Hoy sabemos que el terrorismo islamista se funda en la creencia de que la sociedad debe gobernarse por una voluntad de Dios impermeable a la popular. Sabemos también que el nacionalismo etnicista invoca como fuente del poder una voluntad del Pueblo ajena al principio de ciudadanía, otro dios en definitiva. La Ilustración tiene más vigencia que nunca.
En estos días han coincidido en atraer la atención mediática dos personajes que comparten la convicción en los principios de la Ilustración, pero con posturas opuestas acerca del modo de aplicar esos principios. Hace ahora dos siglos, el ilustrado vasco Cosme Churruca moría heroicamente en Trafalgar sirviendo a un monarca absolutista y siendo dirigido en la batalla por un almirante francés al que tenía por incompetente. Ése fue su destino.
Debemos a la Ilustración haber dado un paso de gigante en la separación entre política y religión. Los ilustrados se esforzaron por crear un espacio civil donde la ciencia, la tecnología y la economía no dependiesen ya de los dioses ni de quienes hablaban en su nombre, fuesen papas o tiranos. Hoy sabemos cuál era el dilema al que habían de enfrentarse: o servir al poder ejercido en nombre del Dios único o reclamar la nación en nombre de la soberanía popular.
Los ilustrados franceses e ingleses pertenecían a una clase poderosa y en ascenso: la burguesía. Cuando chocaron con la barrera del poder fueron encarcelados o exilados. Y finalmente quedaron desplazados por los revolucionarios que cortaron por la calle del medio y por el cuello a las testas coronadas.
Los ilustrados españoles, entre ellos el vasco Churruca y antes los Caballeritos de Azkoitia, no integraban una clase social dispuesta para la revolución. Su oportunidad política se la brindaba el servicio a la Administración de unos reyes ilustrados… que buscaban la alianza con los nobles y clérigos más reaccionarios. Así Churruca, que bien pudo compartir los conciertos de Boccherini en la cámara del capitán Jack Aubrey de Master and Commander, se encontró trabajando al servicio de un rey que no se merecía, y entró en una batalla en la que no creía, pronunciando una sentencia heroica: «Si llegas a saber que mi navío ha sido hecho prisionero, di que he muerto».
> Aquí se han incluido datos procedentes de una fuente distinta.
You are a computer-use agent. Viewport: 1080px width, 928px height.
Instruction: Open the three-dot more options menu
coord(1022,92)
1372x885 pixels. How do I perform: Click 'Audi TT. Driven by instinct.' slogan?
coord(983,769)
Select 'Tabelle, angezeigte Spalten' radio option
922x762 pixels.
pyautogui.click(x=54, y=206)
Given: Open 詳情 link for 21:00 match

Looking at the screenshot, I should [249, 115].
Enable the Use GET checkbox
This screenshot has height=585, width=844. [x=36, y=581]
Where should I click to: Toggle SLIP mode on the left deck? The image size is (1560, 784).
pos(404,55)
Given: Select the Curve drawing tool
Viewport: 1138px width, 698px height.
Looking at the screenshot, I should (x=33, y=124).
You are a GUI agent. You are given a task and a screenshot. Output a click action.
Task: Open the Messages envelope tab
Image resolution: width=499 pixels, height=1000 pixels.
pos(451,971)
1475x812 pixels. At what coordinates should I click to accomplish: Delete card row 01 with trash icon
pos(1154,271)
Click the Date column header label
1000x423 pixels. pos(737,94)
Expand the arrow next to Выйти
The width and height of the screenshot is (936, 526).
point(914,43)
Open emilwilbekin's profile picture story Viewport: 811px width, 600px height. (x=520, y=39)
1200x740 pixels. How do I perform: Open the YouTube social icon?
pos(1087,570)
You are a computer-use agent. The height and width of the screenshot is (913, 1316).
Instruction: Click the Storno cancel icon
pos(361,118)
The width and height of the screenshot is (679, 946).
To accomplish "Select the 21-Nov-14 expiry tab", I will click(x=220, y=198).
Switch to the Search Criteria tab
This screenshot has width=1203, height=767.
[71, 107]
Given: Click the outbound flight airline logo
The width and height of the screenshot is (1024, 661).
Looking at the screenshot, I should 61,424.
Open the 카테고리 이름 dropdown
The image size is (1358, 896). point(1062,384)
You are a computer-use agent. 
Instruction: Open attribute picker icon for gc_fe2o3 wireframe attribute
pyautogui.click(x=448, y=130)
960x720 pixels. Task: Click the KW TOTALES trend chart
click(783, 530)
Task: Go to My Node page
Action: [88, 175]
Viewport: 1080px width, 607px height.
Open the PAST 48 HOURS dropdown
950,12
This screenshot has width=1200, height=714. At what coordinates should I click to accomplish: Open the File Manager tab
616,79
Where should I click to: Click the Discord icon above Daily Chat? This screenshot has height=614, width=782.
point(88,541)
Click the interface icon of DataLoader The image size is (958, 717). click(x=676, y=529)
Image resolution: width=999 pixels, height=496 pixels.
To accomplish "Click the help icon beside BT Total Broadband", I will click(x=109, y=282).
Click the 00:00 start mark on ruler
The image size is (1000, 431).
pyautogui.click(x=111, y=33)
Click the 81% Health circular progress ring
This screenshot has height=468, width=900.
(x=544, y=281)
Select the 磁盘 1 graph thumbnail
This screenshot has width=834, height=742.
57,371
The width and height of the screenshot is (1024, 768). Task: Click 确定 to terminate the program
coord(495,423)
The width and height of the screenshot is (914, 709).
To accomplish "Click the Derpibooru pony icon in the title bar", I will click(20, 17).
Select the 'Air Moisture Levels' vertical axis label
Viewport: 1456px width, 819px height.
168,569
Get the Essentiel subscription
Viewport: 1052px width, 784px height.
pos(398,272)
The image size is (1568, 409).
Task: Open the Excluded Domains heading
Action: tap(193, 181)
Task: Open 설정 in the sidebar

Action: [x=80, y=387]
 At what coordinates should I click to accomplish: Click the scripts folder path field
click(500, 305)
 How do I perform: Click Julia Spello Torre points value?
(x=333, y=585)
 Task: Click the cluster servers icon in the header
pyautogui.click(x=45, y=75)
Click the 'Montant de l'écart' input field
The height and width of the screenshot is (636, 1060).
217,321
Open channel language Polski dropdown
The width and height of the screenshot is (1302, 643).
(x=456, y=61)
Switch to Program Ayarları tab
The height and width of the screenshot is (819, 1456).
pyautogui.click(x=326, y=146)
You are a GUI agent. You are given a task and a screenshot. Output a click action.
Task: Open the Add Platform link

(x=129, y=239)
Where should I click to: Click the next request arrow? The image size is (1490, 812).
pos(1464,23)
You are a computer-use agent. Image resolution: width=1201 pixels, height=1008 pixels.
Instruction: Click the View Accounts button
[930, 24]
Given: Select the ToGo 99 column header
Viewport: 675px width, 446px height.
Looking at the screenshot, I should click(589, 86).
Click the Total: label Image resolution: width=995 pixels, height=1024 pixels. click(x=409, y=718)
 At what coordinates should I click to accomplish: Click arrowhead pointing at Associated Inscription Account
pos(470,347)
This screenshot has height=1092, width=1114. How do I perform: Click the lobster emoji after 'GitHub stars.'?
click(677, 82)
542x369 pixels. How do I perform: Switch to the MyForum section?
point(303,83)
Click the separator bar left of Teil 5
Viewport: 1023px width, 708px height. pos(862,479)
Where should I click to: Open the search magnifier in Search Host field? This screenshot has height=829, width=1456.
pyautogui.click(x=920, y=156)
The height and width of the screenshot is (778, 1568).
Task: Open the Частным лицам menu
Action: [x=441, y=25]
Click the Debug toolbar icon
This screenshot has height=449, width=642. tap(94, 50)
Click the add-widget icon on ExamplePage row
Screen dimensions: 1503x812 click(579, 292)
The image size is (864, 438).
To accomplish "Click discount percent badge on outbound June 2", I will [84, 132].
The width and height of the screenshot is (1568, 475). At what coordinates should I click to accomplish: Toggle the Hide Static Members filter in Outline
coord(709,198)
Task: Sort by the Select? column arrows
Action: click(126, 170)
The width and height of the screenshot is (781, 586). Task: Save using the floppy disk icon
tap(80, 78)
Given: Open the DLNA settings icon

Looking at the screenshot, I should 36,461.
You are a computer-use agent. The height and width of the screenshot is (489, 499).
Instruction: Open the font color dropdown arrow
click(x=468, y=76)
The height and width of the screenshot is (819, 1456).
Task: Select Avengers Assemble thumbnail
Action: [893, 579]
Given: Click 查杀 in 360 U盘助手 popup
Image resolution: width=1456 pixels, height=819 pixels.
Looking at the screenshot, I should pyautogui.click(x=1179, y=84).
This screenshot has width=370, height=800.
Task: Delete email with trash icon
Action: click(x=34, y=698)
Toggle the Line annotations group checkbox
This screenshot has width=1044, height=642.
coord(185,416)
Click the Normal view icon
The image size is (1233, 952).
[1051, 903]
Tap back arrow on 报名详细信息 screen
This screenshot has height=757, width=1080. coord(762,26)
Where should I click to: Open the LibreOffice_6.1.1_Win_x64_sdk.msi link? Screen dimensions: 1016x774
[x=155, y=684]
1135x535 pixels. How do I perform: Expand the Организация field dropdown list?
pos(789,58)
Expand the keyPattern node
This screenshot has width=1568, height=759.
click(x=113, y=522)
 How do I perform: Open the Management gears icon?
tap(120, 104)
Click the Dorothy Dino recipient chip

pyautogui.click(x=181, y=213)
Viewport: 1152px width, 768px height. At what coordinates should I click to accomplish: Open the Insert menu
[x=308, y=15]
Giovanni Sartori, en su discurso al recibir el Premio Príncipe de Asturias, ha tratado aparentemente de otros temas, pero nos ha recordado que la democracia no es posible sin la separación de la religión y la política, es decir, sin una sociedad laica donde el poder político resida en la soberanía popular, entendida como voluntad de los ciudadanos expresada en las reglas democráticas. Hoy sabemos que la amenaza del terrorismo islamista se funda en la creencia de que la sociedad debe ser gobernada por una voluntad de Dios impermeable a la voluntad popular. Y, en nuestra casa, sabemos también que el nacionalismo etnicista invoca como fuente del poder una voluntad del Pueblo ajena al principio de ciudadanía, otro dios en definitiva.
La Ilustración sigue teniendo hoy más vigencia que nunca. Por lo tanto, no deberíamos volver a cometer los mismos errores que aquellos ilustrados que nos precedieron.